= EXERCISE TASK =
Copy the material below verbatim, keeping every line exactly as it appears.

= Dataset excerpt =

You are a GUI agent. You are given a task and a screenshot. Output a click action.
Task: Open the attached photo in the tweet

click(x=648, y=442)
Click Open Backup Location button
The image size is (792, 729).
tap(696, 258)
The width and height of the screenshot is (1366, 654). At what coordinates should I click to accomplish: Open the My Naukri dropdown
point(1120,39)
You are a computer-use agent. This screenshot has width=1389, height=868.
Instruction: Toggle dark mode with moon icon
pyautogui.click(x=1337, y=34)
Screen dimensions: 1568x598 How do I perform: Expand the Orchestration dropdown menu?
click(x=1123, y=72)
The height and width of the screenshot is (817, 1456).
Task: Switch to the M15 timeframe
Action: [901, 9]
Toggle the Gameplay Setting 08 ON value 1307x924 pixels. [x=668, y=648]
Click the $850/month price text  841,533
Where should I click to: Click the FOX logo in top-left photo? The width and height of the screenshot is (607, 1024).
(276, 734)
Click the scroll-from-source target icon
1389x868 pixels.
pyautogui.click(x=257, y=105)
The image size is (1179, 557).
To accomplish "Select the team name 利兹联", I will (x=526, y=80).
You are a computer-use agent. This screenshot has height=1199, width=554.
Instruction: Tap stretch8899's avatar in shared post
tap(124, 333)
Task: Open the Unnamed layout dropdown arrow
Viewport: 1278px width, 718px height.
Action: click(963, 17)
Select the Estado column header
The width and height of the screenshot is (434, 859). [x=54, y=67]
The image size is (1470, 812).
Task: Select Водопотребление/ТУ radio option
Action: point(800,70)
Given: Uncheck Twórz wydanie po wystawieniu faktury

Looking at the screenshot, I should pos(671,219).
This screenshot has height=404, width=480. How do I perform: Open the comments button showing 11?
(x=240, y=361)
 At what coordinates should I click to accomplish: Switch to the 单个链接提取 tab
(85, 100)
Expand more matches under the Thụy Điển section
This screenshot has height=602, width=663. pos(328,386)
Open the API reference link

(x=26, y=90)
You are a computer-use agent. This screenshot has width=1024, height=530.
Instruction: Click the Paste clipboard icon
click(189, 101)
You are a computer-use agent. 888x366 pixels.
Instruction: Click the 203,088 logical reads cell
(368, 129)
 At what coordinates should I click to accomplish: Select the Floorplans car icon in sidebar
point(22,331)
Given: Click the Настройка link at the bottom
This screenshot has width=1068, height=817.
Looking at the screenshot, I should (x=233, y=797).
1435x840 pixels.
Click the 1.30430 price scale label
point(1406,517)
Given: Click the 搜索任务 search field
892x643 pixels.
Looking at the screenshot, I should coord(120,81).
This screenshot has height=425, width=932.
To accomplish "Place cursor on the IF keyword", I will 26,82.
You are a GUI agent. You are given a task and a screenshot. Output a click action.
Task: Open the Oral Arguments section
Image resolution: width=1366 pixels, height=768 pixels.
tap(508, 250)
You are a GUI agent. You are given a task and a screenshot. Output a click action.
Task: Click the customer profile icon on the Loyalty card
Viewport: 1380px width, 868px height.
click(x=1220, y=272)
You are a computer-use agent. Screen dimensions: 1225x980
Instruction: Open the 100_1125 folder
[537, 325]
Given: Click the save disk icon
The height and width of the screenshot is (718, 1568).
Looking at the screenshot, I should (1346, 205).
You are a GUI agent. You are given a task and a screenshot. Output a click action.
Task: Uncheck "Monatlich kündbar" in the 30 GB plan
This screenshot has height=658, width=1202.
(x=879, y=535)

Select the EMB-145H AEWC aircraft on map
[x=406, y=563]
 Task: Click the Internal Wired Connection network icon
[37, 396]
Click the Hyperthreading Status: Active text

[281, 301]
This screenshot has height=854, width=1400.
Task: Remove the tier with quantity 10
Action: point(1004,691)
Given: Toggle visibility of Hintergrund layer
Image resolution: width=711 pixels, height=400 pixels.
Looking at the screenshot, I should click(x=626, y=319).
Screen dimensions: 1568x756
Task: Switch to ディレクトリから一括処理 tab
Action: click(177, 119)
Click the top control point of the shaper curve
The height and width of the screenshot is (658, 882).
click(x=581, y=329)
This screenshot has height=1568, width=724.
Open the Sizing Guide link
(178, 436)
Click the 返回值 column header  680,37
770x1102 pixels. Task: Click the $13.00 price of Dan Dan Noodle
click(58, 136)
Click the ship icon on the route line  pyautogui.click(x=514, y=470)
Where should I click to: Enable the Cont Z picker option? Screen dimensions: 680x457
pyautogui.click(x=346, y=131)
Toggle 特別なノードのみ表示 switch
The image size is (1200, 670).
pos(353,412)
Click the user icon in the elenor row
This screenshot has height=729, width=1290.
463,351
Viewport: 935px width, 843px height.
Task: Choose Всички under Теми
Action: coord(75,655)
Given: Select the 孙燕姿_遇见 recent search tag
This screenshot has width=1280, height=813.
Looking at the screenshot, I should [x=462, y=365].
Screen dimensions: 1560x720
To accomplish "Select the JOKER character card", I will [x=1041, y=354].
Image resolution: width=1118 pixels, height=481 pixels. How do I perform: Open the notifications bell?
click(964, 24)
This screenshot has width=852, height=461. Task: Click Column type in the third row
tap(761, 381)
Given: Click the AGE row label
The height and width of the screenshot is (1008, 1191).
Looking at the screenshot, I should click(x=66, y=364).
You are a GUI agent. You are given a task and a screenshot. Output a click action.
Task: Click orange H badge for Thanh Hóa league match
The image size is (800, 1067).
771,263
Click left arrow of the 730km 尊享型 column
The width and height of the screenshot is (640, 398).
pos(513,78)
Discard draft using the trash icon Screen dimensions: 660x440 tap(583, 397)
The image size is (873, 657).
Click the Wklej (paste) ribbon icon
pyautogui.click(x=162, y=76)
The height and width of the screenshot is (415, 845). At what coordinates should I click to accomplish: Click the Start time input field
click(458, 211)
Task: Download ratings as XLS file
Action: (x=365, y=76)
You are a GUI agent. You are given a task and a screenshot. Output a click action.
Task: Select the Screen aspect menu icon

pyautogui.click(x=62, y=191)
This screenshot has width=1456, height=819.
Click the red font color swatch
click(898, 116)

= SOLUTION TO THIS TASK =
You are a GUI agent. You are given a task and a screenshot. Output a click action.
Task: Open the attached photo in the tweet

click(x=648, y=442)
Click Open Backup Location button
The image size is (792, 729).
tap(696, 258)
The width and height of the screenshot is (1366, 654). At what coordinates should I click to accomplish: Open the My Naukri dropdown
point(1120,39)
You are a computer-use agent. This screenshot has width=1389, height=868.
Instruction: Toggle dark mode with moon icon
pyautogui.click(x=1337, y=34)
Screen dimensions: 1568x598 How do I perform: Expand the Orchestration dropdown menu?
click(x=1123, y=72)
The height and width of the screenshot is (817, 1456).
Task: Switch to the M15 timeframe
Action: [901, 9]
Toggle the Gameplay Setting 08 ON value 1307x924 pixels. [x=668, y=648]
Click the $850/month price text  841,533
Where should I click to: Click the FOX logo in top-left photo? The width and height of the screenshot is (607, 1024).
(276, 734)
Click the scroll-from-source target icon
1389x868 pixels.
pyautogui.click(x=257, y=105)
The image size is (1179, 557).
To accomplish "Select the team name 利兹联", I will (x=526, y=80).
You are a computer-use agent. This screenshot has height=1199, width=554.
Instruction: Tap stretch8899's avatar in shared post
tap(124, 333)
Task: Open the Unnamed layout dropdown arrow
Viewport: 1278px width, 718px height.
Action: click(963, 17)
Select the Estado column header
The width and height of the screenshot is (434, 859). [x=54, y=67]
The image size is (1470, 812).
Task: Select Водопотребление/ТУ radio option
Action: point(800,70)
Given: Uncheck Twórz wydanie po wystawieniu faktury

Looking at the screenshot, I should pos(671,219).
This screenshot has height=404, width=480. How do I perform: Open the comments button showing 11?
(x=240, y=361)
 At what coordinates should I click to accomplish: Switch to the 单个链接提取 tab
(85, 100)
Expand more matches under the Thụy Điển section
This screenshot has height=602, width=663. pos(328,386)
Open the API reference link

(x=26, y=90)
You are a computer-use agent. This screenshot has width=1024, height=530.
Instruction: Click the Paste clipboard icon
click(189, 101)
You are a computer-use agent. 888x366 pixels.
Instruction: Click the 203,088 logical reads cell
(368, 129)
 At what coordinates should I click to accomplish: Select the Floorplans car icon in sidebar
point(22,331)
Given: Click the Настройка link at the bottom
This screenshot has width=1068, height=817.
Looking at the screenshot, I should (x=233, y=797).
1435x840 pixels.
Click the 1.30430 price scale label
point(1406,517)
Given: Click the 搜索任务 search field
892x643 pixels.
Looking at the screenshot, I should coord(120,81).
This screenshot has height=425, width=932.
To accomplish "Place cursor on the IF keyword", I will 26,82.
You are a GUI agent. You are given a task and a screenshot. Output a click action.
Task: Open the Oral Arguments section
Image resolution: width=1366 pixels, height=768 pixels.
tap(508, 250)
You are a GUI agent. You are given a task and a screenshot. Output a click action.
Task: Click the customer profile icon on the Loyalty card
Viewport: 1380px width, 868px height.
click(x=1220, y=272)
You are a computer-use agent. Screen dimensions: 1225x980
Instruction: Open the 100_1125 folder
[537, 325]
Given: Click the save disk icon
The height and width of the screenshot is (718, 1568).
Looking at the screenshot, I should (1346, 205).
You are a GUI agent. You are given a task and a screenshot. Output a click action.
Task: Uncheck "Monatlich kündbar" in the 30 GB plan
This screenshot has height=658, width=1202.
(x=879, y=535)

Select the EMB-145H AEWC aircraft on map
[x=406, y=563]
 Task: Click the Internal Wired Connection network icon
[37, 396]
Click the Hyperthreading Status: Active text

[281, 301]
This screenshot has height=854, width=1400.
Task: Remove the tier with quantity 10
Action: point(1004,691)
Given: Toggle visibility of Hintergrund layer
Image resolution: width=711 pixels, height=400 pixels.
Looking at the screenshot, I should click(x=626, y=319).
Screen dimensions: 1568x756
Task: Switch to ディレクトリから一括処理 tab
Action: click(177, 119)
Click the top control point of the shaper curve
The height and width of the screenshot is (658, 882).
click(x=581, y=329)
This screenshot has height=1568, width=724.
Open the Sizing Guide link
(178, 436)
Click the 返回值 column header  680,37
770x1102 pixels. Task: Click the $13.00 price of Dan Dan Noodle
click(58, 136)
Click the ship icon on the route line  pyautogui.click(x=514, y=470)
Where should I click to: Enable the Cont Z picker option? Screen dimensions: 680x457
pyautogui.click(x=346, y=131)
Toggle 特別なノードのみ表示 switch
The image size is (1200, 670).
pos(353,412)
Click the user icon in the elenor row
This screenshot has height=729, width=1290.
463,351
Viewport: 935px width, 843px height.
Task: Choose Всички under Теми
Action: coord(75,655)
Given: Select the 孙燕姿_遇见 recent search tag
This screenshot has width=1280, height=813.
Looking at the screenshot, I should [x=462, y=365].
Screen dimensions: 1560x720
To accomplish "Select the JOKER character card", I will [x=1041, y=354].
Image resolution: width=1118 pixels, height=481 pixels. How do I perform: Open the notifications bell?
click(964, 24)
This screenshot has width=852, height=461. Task: Click Column type in the third row
tap(761, 381)
Given: Click the AGE row label
The height and width of the screenshot is (1008, 1191).
Looking at the screenshot, I should click(x=66, y=364).
You are a GUI agent. You are given a task and a screenshot. Output a click action.
Task: Click orange H badge for Thanh Hóa league match
The image size is (800, 1067).
771,263
Click left arrow of the 730km 尊享型 column
The width and height of the screenshot is (640, 398).
pos(513,78)
Discard draft using the trash icon Screen dimensions: 660x440 tap(583, 397)
The image size is (873, 657).
Click the Wklej (paste) ribbon icon
pyautogui.click(x=162, y=76)
The height and width of the screenshot is (415, 845). At what coordinates should I click to accomplish: Click the Start time input field
click(458, 211)
Task: Download ratings as XLS file
Action: (x=365, y=76)
You are a GUI agent. You are given a task and a screenshot. Output a click action.
Task: Select the Screen aspect menu icon

pyautogui.click(x=62, y=191)
This screenshot has width=1456, height=819.
Click the red font color swatch
click(898, 116)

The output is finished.